EXERCISE
Beneath this instruction is a listing; print exactly the lines in it starting at the line that contains "Screenshot is 591x2576." and going through the line that contains "Image resolution: width=373, height=2576.".

EXERCISE MATERIALS
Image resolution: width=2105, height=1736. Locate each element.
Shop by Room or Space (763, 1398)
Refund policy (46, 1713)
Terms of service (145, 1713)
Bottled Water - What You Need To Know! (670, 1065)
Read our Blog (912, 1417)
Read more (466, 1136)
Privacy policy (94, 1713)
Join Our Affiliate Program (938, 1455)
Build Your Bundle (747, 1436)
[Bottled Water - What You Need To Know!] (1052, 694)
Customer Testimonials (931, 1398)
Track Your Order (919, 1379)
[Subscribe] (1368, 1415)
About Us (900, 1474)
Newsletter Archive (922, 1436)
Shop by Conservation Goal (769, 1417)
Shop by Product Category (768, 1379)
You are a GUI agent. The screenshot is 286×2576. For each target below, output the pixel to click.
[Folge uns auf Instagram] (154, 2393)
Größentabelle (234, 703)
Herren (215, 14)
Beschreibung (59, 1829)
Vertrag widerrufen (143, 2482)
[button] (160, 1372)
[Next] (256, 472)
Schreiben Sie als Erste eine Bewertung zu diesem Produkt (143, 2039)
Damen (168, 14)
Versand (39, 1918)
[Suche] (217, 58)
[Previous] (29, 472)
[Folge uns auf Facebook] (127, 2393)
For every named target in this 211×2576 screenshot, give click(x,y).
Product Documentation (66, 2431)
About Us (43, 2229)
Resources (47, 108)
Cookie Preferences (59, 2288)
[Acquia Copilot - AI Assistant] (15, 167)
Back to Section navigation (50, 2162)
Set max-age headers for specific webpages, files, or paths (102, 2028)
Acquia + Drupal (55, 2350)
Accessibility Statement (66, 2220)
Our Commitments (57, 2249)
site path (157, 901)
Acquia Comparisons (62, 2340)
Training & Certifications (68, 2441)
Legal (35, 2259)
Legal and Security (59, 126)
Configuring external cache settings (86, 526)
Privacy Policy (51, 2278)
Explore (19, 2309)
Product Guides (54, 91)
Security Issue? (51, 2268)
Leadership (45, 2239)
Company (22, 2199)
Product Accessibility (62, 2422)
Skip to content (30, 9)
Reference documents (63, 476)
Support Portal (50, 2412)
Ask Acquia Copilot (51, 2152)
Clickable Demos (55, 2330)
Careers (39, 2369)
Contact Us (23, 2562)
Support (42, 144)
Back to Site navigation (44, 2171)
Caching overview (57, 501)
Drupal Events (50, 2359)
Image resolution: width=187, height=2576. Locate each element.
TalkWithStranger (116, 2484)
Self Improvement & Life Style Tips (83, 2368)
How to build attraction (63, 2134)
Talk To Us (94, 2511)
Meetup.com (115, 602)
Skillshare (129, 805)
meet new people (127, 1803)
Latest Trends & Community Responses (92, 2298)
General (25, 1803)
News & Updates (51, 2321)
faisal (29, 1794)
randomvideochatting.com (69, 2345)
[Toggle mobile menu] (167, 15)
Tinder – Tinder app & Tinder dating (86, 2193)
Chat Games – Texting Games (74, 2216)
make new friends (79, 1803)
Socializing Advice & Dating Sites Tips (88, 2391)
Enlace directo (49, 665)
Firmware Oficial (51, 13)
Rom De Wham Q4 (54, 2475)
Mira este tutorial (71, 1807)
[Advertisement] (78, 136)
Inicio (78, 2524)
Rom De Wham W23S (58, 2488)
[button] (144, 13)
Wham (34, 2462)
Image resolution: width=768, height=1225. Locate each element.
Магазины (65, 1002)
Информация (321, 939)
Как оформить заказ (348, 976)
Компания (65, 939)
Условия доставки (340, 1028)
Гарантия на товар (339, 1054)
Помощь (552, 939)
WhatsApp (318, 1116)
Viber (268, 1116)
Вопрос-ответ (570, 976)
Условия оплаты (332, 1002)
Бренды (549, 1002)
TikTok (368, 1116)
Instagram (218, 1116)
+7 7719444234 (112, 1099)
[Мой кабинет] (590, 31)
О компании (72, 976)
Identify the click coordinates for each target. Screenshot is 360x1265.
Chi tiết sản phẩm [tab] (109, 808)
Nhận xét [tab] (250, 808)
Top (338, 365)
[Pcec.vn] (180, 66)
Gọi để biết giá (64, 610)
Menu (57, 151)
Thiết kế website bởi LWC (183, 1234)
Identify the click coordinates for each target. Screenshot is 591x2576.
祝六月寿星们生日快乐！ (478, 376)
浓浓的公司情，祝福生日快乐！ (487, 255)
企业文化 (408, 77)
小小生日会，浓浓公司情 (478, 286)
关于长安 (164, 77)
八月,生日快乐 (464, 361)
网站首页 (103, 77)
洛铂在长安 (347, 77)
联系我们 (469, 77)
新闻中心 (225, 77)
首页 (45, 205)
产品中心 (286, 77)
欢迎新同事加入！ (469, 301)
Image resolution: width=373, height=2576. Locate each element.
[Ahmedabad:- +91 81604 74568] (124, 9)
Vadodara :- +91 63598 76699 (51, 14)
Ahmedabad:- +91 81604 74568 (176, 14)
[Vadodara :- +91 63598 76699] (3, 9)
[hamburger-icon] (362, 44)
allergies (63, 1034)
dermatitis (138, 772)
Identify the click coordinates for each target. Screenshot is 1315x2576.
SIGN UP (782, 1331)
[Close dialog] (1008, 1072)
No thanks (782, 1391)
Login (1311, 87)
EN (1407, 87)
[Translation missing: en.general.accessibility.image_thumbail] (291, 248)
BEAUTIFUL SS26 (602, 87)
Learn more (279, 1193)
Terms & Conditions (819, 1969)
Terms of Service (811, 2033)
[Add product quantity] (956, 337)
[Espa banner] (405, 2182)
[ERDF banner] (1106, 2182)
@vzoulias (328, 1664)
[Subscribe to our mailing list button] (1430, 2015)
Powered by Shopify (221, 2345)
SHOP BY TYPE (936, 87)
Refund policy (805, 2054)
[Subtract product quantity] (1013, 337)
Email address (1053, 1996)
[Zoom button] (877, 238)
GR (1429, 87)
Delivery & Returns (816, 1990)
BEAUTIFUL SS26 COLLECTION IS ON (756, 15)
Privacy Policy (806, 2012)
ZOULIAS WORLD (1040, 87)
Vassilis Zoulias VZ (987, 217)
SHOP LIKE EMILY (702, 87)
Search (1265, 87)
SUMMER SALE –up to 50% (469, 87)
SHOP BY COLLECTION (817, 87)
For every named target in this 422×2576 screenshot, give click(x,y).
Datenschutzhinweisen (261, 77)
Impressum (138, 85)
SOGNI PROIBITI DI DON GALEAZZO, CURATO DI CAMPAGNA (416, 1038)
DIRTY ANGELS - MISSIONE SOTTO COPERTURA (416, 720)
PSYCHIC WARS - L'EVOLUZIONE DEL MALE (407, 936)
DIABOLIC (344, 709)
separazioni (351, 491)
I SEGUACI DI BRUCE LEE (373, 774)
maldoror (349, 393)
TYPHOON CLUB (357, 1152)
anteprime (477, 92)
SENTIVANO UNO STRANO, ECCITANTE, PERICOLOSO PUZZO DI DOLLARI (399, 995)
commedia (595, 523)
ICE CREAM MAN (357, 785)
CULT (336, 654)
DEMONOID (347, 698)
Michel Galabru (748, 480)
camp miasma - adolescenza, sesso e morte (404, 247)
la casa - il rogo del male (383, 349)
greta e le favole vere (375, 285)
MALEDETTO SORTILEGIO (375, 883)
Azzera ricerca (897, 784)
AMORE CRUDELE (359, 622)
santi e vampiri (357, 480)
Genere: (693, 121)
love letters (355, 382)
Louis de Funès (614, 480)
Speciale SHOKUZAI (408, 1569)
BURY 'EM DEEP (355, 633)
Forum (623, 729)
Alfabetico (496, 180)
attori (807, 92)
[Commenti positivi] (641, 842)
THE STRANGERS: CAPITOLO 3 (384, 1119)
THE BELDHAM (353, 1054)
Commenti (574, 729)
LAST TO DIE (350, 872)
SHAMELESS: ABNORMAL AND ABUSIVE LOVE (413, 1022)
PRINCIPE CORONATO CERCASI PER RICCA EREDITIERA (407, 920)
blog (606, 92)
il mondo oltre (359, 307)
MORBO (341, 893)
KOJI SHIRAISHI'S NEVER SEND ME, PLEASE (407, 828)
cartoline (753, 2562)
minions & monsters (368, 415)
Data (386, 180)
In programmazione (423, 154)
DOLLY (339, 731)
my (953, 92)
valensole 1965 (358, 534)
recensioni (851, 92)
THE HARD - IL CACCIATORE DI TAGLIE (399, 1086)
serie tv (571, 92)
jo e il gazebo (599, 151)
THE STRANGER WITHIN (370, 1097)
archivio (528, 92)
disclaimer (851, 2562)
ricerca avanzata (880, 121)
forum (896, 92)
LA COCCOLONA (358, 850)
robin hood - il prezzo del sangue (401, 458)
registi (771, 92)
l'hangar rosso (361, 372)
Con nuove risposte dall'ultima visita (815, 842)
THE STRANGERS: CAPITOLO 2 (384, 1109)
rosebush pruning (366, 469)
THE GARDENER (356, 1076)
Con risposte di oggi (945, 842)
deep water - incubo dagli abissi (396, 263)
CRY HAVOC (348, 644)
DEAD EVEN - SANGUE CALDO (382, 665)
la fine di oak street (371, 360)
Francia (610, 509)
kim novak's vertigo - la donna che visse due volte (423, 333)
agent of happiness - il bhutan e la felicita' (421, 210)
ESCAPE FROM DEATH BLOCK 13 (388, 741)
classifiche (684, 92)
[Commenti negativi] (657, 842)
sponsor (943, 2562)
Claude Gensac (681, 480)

ANSWER SPACE
Identify the click coordinates for each target. Screenshot is 591x2576.
祝六月寿星们生日快乐！ (478, 376)
浓浓的公司情，祝福生日快乐！ (487, 255)
企业文化 (408, 77)
小小生日会，浓浓公司情 (478, 286)
关于长安 (164, 77)
八月,生日快乐 (464, 361)
网站首页 (103, 77)
洛铂在长安 (347, 77)
联系我们 (469, 77)
新闻中心 (225, 77)
首页 (45, 205)
产品中心 (286, 77)
欢迎新同事加入！ (469, 301)
Image resolution: width=373, height=2576. Locate each element.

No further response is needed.